The Association of Australian Superannuation Funds’ peak body said the LISTO change had the potential to add around $15,000 to low-paid workers’ retirement savings.

“These changes will make a significant difference to the retirement prospects of 1.3 million Australians,” CEO Mary Delahunty said in a statement.

Labour’s original plan to overhaul the now-abolished pension tax was roundly criticized by economists for fixing the threshold at $3 million and not indexing it for inflation.

Federal opposition also expressed concerns that “paper profits,” or unrealized gains, would be taxed.

The government has addressed both criticisms in its new plan by indexing thresholds and promising to do more to ensure unrealized gains are achieved.

However, Dr. Chalmers now needs to win either the coalition or the Greens to pass this revision through parliament.

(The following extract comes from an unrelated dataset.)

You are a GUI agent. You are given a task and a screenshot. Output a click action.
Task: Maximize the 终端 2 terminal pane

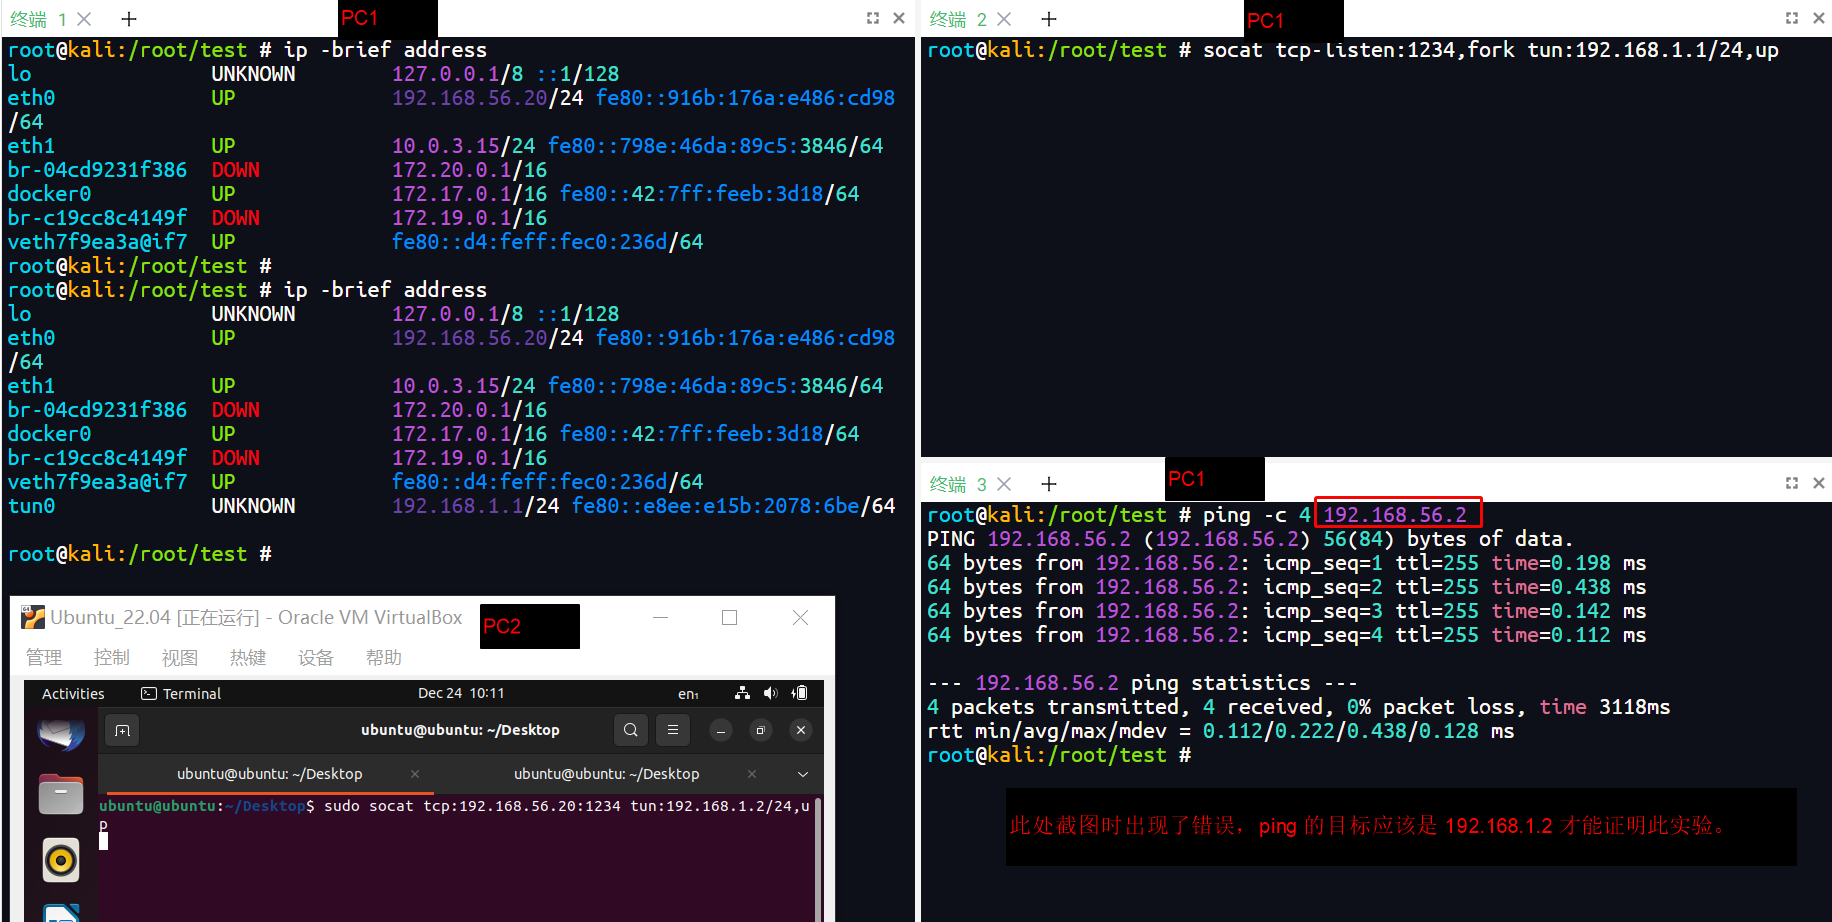pos(1792,18)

The treasurer has discussed the super tax changes with the Greens but said on Monday he had not yet met with the opposition.

Greens senator Sarah Hanson-Young said her party would look closely at the reforms but called for more detail on how they would work and repeated the Greens’ demand for the threshold to be lowered to $2 million.

“At first glance it looks like the government has weakened on taxing the rich,” he told reporters in Canberra on Monday.

“For every rich guy who doesn’t have to pay his fair tax for retirement, someone in school isn’t getting the resources they need.”

Shadow treasurer Ted O’Brien also said he would look at the details before taking a position, but described the government’s backtracking as a “victory for the common sense coalition”.